Test, teardown and comparison of two DLP projectors. The Vivitek WD755 is from around 2013 and the older InFocus is from around 1998. They are both based on the Texas Instruments DLP chipsets and the technology and space it takes up, shows that there is little difference in the physical size, but the higher resolutions is solely found in the smaller sized digital micro mirror devices.

How does DLP projectors work

Digital Light Processing (DLP) is a set of chipsets based on optical micro-electro-mechanical technology. The main component is the digital micromirror device, named DMD. It was originally developed in 1987 by Larry Hornbeck of Texas Instruments.
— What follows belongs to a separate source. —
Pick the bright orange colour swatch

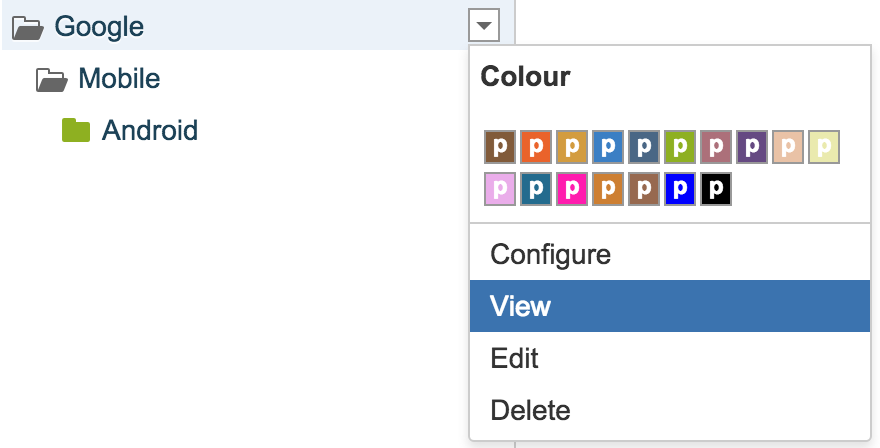[x=535, y=147]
In these projectors with single DLP chips, colors are produced by placing a color wheel between a white lamp and the DLP chip. The color wheel has four divisions. The primary colors red, green, blue and white (clear). The DLP chip is synchronized with the rotation of the color wheel, so that each color component is displayed on the DMD when the corresponding division of the color wheel is in front of the lamp. The colors are displayed sequentially at a high enough rate, that the observer sees a composite full color image. In early models, it was synchronized to one rotation per frame. Now, most systems operate at up to 10 timer the frame rate.
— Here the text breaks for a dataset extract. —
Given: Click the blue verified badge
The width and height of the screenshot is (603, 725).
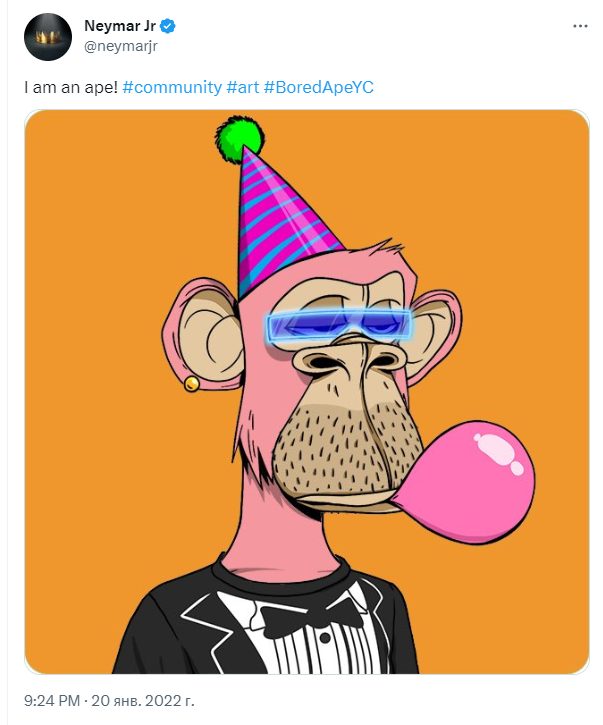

What is inside a DLP projector

There is basically fours parts inside a DLP projector. There is a lamp, optical parts, power supply and main circuit board. The light sources are almost all xenon arc lamps from these generations. The optical parts are very identical, there has been little to none development in optical parts and color wheel technology, when speaking of shape and size. The DLP branded chipsets are spread out all over the main circuit board that has all input and output processing right next to the DLP environment, audio amplifier and other features.

Projector lamp power supply also has the house keeping supplies and the special Xenon arc lamp power supply module that outputs 75 VDC.

The optical parts are quite similar, the light source, color wheel, tunnel, optics and output lens is about the same. All the difference between the old unit and new ultra short distance unit is the output lens or the mirror.

All the different parts from the light source to the output lens is spread out.

Some more detailed Digital Micromirror Device pictures that show the mechanical buildup and microscope pictures. With my own stereomicroscope, it was NOT possible to spot individual mirrors that can be down to 5.4 um in size.